For instance, he outlined something called “affirmative access,” whereby the top 10 percent of all graduating classes could automatically attend college in Texas. Bush went further to say that he opposed quotas, but Gore quickly struck down this pseudo-objection by pointing that quotas are illegal anyway. After Bush spoke, Gore asked him if he supported constitutional affirmative action as defined by the Supreme Court. Bush was unable to respond to this question.
Overall, though, the candidates have been slightly more specific. Bush has outlined a system of rewards (government contracts, tax restructuring) that would encourage minority-owned businesses. This is a form of affirmative action, to be sure. Gore has stated affirmative action needs to be fixed but not gotten rid of it. It is safe to say that Gore probably does not disagree with Bush too much on this issue.
Now, Gore is right to say that quotas are illegal. Thus, no affirmative action program officially endorses quotas, whether in hiring or college admission. However, implementation of affirmative action in the real world almost always leads to de facto quotas. This phenomenon can easily be observed through “minority retention rates” and other measurements used by universities.
A seemingly unrelated issue has also surfaced in the presidential debates: racial profiling. Racial profiling generally applies to the police. Several departments across the country have admitted to making arrests and to pulling over motorists based on the basis of race.
Both major party candidates have strongly condemned the practice of racial profiling, and Gore has even promised an executive order banning it as soon as he is elected. What neither candidate has grasped is the irony of supporting race-based policies in business and education while simultaneously decrying race-based law enforcement practices. The term “racial profiling” has a strongly negative connotation, but those two words could just as easily describe what we call “affirmative action.” There is no real difference between the two.
If you supported affirmative action but hated racial profiling, there are some arguments you could try to make. You could argue that racial profiling is unacceptable because it involves harm (arresting and pulling over innocent people). You could then try to argue that affirmative action is desirable because it involves benefits (college admission and hiring).
However, these distinctions (and the argument) are flimsy. In any society, good things and bad things should be distributed according to the same principles. In this case, affirmative action and racial profiling are based on the exact same principle: a person’s race should determine how you treat them. The cop who pulls over a driver for being of a certain race is no better than the admissions board that admits a student for the same reason. Both are lazy, and both fail to find more just solutions to the problem at hand.
As a way to treat individuals, affirmative action is dehumanizing because it treats people as mere members of a group. As a way to correct social injustice, affirmative action is ineffectual, because it is a Band-Aid solution to a serious problem.

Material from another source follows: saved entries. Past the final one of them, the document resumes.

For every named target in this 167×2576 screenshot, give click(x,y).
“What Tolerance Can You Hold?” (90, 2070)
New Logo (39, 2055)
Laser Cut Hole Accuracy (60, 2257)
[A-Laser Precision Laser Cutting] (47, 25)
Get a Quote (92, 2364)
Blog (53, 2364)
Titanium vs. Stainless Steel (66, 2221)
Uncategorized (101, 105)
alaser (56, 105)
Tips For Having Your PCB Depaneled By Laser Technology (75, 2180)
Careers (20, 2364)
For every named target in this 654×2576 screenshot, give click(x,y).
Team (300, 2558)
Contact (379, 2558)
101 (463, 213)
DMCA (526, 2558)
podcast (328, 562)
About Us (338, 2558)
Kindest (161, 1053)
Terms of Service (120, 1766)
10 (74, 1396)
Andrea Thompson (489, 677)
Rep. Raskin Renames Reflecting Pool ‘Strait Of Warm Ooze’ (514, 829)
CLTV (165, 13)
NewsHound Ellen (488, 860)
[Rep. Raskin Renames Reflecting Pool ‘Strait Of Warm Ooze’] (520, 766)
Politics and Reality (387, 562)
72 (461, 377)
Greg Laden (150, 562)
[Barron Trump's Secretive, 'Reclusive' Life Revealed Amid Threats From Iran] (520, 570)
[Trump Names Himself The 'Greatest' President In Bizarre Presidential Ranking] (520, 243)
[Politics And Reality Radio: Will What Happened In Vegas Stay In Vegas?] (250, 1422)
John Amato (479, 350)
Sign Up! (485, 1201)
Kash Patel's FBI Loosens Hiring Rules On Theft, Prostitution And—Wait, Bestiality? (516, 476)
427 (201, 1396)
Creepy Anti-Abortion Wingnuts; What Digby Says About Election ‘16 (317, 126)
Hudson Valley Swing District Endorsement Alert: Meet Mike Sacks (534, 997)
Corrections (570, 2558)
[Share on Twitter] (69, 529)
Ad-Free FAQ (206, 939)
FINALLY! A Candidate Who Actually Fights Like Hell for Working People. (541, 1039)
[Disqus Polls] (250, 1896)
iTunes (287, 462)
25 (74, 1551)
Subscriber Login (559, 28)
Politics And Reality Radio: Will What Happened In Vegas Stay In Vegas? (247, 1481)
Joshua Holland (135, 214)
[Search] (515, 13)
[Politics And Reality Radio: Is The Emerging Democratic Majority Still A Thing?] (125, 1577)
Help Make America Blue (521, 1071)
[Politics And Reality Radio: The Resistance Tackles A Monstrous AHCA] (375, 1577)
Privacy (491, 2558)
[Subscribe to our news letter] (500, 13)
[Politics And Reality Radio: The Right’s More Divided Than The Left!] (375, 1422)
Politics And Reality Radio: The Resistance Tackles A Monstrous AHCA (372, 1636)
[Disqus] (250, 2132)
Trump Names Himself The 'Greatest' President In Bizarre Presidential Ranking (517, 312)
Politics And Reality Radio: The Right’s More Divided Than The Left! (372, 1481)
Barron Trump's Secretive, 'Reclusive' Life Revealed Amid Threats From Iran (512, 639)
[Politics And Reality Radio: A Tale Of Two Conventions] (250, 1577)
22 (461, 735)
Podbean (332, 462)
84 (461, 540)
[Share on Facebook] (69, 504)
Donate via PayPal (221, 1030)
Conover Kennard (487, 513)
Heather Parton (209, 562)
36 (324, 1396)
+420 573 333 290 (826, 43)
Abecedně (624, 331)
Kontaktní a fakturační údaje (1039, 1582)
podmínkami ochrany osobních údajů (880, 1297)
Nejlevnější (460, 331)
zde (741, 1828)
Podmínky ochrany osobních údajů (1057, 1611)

Take race-based college admission policies. Why would anyone think that such policies are necessary in the first place? The answer is that certain racial groups tend to display poorer academic performance than other groups. Affirmative action tries to deal with this discrepancy by arbitrarily lowering academic standards for certain groups rather than investigating and rectifying the underlying causes of this discrepancy. Again, affirmative action is a lazy solution.
Why is it that African-Americans and Latinos tend to score lower on academic tests than other groups? Race is not the cause of this. Race only correlates. Therefore, a solution that deals only with race can only fail.
The only possible causes for the test discrepancies are institutional racism, inequality in pre-college education, socio-economic inequality and cultural factors (anti-education mindsets within these groups). None of these problems can be fixed by lowering admission standards at the university level. These problems demand more involving solutions.
If we want to run a meritocracy, we had better be sure everyone receives equal opportunity. Equal opportunity is not served by affirmative action, because affirmative action treats people differently according to race.
Equal opportunity will be served when everyone lives in safety and has good schools to go to. When the playing field is leveled in this way, we will be able to treat people as individuals instead of members of groups. Whether we are talking about law enforcement, employment, or college admission, this should be our ultimate goal.